━━━━━ Stored rows ━━━━━

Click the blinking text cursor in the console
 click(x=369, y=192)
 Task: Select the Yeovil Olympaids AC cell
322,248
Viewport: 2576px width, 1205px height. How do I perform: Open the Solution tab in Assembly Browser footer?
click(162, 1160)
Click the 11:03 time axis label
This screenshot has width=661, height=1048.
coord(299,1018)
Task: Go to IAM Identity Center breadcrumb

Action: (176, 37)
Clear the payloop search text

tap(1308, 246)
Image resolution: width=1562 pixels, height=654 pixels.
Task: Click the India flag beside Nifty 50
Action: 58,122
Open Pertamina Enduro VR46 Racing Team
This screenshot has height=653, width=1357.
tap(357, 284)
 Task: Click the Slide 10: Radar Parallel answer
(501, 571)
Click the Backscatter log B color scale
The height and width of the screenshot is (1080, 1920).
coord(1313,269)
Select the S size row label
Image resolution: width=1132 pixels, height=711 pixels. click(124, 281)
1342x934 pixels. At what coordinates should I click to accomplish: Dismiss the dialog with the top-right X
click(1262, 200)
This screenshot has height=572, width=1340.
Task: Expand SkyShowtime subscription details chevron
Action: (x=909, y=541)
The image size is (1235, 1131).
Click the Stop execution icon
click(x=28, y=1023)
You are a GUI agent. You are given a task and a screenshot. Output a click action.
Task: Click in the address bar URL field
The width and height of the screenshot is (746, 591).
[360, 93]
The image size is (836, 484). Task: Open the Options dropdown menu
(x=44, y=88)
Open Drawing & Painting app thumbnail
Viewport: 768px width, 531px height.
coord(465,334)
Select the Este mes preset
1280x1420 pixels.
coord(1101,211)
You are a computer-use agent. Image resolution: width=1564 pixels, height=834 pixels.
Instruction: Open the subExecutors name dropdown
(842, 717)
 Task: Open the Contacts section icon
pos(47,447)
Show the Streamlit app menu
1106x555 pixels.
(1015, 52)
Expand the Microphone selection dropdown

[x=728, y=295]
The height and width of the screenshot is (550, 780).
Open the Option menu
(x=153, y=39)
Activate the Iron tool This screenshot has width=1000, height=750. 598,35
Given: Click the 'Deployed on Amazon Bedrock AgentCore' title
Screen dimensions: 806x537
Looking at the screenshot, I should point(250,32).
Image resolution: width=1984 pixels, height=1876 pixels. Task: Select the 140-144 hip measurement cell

━━━━━

Would you copy the entries from the first line through the line containing "click(162, 1160)", inclusive, repeating each line unchanged?

Correct answer =>
Click the blinking text cursor in the console
 click(x=369, y=192)
 Task: Select the Yeovil Olympaids AC cell
322,248
Viewport: 2576px width, 1205px height. How do I perform: Open the Solution tab in Assembly Browser footer?
click(162, 1160)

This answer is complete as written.